### SOURCE TEXT
▽

One of my favorite biblical passages states that Jesus came full of “Grace and Truth”. I remember reading that one day and thought, “that’s it, that’s the key to the success of any and every relationship”. If you think about it, all of our relationships, partner relationships, our friendships, co-workers, our relationships with our adult children, and yes, our relationship with our grandchildren, benefit when there is a combination of “Grace and Truth”. One without the other, limits the relationship. Truth without grace turns into judgment, and grace without truth turns into fantasy and unreality. Truth about how the world works coupled with forgiveness and understanding when we fail or make mistakes, creates a balanced and real life with meaningful and healthy relationships.
In relationship to our grandchildren, they need us to be truthful with them, and yet offer them grace when they fail or make mistakes. Often, telling them the truth will come in the form of setting boundaries with them. The truth is, there are real limits in life, and no, we cannot get everything we want, and do not get to do whatever we want to do all the time. We will also need to, age appropriately, tell them the truth about their biological parents. It is not our job or in our grandchildren’s best interest to lie to them about their parents or attempt to protect them. Of course, we also only need to share the truth with them when it is appropriate and called for. We can also teach our grandchildren about grace by demonstrating it toward their parents. That can be challenging at times, especially when our adult children continue to participate in their addiction or unhealthy behaviors and choices. Grace may mean giving our adult children the opportunity to change and grow and become healthy individuals and parents. We can only give them the opportunity, they have to do the work of the growth and learning that will be necessary to become healthy and functional individuals and parents. Grace does not mean offering shortcuts and easy paths.
Continuing with the thought of offering our adult children “Grace and Truth”, we will need to tell our adult children the truth that there are consequences to their choices. In the best interest of our grandchildren, we will need to set clear and consistent boundaries with our adult children. They do not get to tell us how to parent our grandchildren, when they are in our care. That being said, I do realize that the level of authority our adult children have will depend on what legal arrangement you have regarding guardianship and custody. It is easier when you have legal guardianship or have adopted your grandchildren. The hard truth is that you may have to distance or even cut off the relationship with your adult children, especially when they are continuing to participate in their addition or continue to make unhealthy choices in their lives. This principle not only applies to their choices about substance use; it also applies to their choices about relationships and the people they associate with.

△

### INSTRUCTIONS
- 1) Answer these from the piece on grace and truth:
(a) What does truth without grace turn into?
(b) What form does telling grandchildren the truth often take?
(c) In what legal situations is it easier for grandparents to limit their adult children's authority?
- 2) Pick up the piece on grace and truth with grandchildren and adult children, and keep writing it from the point where it stops.

### EXTRACTED INFORMATION
▽

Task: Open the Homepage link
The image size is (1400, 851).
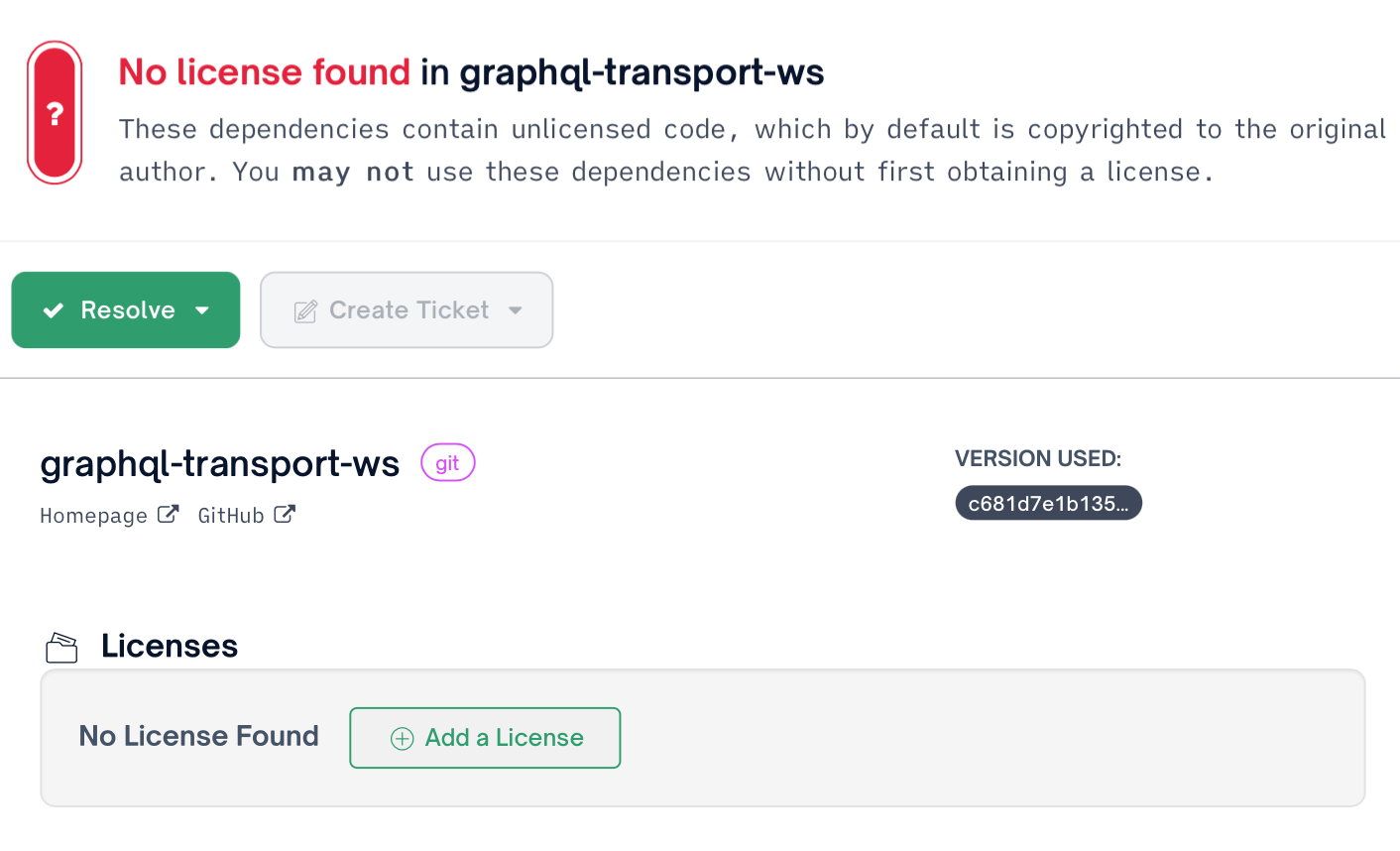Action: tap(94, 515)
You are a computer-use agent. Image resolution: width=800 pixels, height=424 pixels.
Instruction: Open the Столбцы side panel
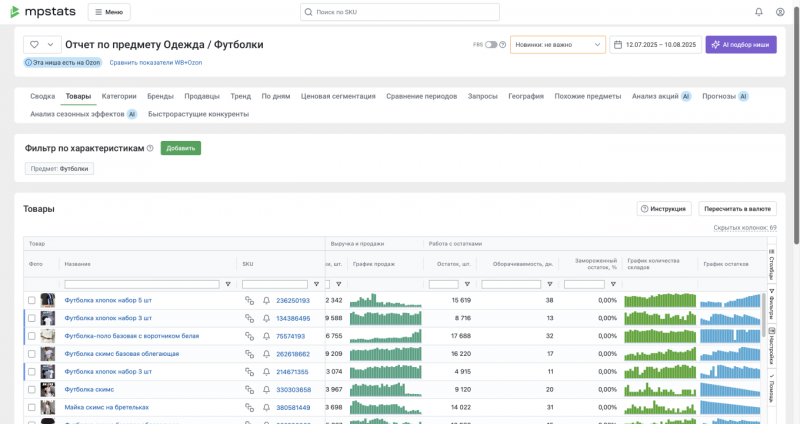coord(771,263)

△

### RESPONSES BY ITEM NUMBER
- 1)
(a) Judgment.
(b) Setting boundaries with them.
(c) When you have legal guardianship or have adopted your grandchildren.

- 2)
We also need to apply the principle of “Grace and Truth” to our relationship with ourselves. The truth is that we are the best option for grandchildren, and they are fortunate that we have stepped up and offered them a safe and loving home. At the same time, we are older and tire more easily than when we raised our own children. Hopefully, we are also more wise and more experienced than the first time around. We will get frustrated; we will lose our cool at times and we will make mistakes. Our angel wings will not always be attached, and we will from time to time have to apologize and say, “I’m sorry”. There will times when we feel lost or confused about how to best respond or meet the needs of our grandchildren. During these times, we need to offer ourselves, “Grace”. It is okay to be confused or lost, and that is why we will need multiple resources of people and services to assist us during these times of confusion.
We will also need to apply the principle to our relationships with our family members and friends. We need to be honest with them about our needs and what we may need from them. The grace part comes in our understanding that they may not initially understand, and therefore, for that reason we will need to communicate what our needs are and how they can assist us. Maybe they can offer us a day of respite and watch our grandchildren but may not know that unless we communicate that we would appreciate such a gift. We may need to be honest with our adult friends who do not have to consider childcare needs when planning their social events, but we do.
“Grace and Truth”, what a wonderful balance for the life that we are walking. In addition to this principle being a great balance for all of our relationships, we will also be modeling the principle in front of our grandchildren and hopefully, they will practice it on themselves and in all of their relationships as well.